The Free Market Center
Over the years I have done a lot of different things. I will, however, save you from having to work your way through a detailed autobiography to find what relates to my qualifications for the development of The Free Market Center.
I graduated from college in the mid-1960s with a BA degree in economics. Several years later I earned a MBA degree, for which I studied more economics. This educational background has nothing to do with my qualifications to create The Free Market Center. I mention it only as a matter of full disclosure, for that education had very little to do with my current thinking about economics. It did, however, stimulate my curiosity about how economies really work.
During most of my business career I continued to study economics because it related to the things I was doing. I spent about 14 years in the banking business as both a bank officer and as a bank director. Over the years I kept very close the investment world. I served for several years as a director of an investment advisory firm and I also managed a sizable personal investment portfolio. I also owned several small businesses.
Throughout the period from collage and most of my business career I could not make sense of the economic theory I encountered in textbooks and the press. I could see that things did not work the way they described.
In the early 1970’s someone introduced me to The Anti-Capitalistic Mentality by Ludwig von Mises. I have been a student of The Austrian School of Economics ever since. I had finally found a set of principles and theories that stood the test of logic—as a matter of fact only the Austrians advocated the use of logic in their methodology.
My fascination with Austrian economic comes, in part, from my study of systems and systems thinking. I also found that only the Austrians understood—even implicitly—the systemic nature of economies.
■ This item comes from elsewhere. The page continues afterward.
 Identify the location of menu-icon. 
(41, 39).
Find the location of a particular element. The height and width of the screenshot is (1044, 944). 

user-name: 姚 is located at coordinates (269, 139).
I must add the influence that General Semantics has had on my thinking over the last few years. General Semantics advocates processes that help better evaluate and understand the world.
When I put that background together with my belief in the need for more clear thinking in the world, I felt obliged to set up The Free Market Center.
One free man says frankly what he thinks and feels in the midst of thousands who by their actions and words maintain just the opposite. It might be supposed that the man who has frankly expressed his thought would remain isolated, yet in most cases it happens that all, or the majority, of the others have long thought and felt the same as he, only they have not expressed it. And what yesterday was the novel opinion of one man becomes today the general opinion of the majority. And as soon as this opinion is established, at once by imperceptible degrees but irresistibly, the conduct of mankind begins to alter.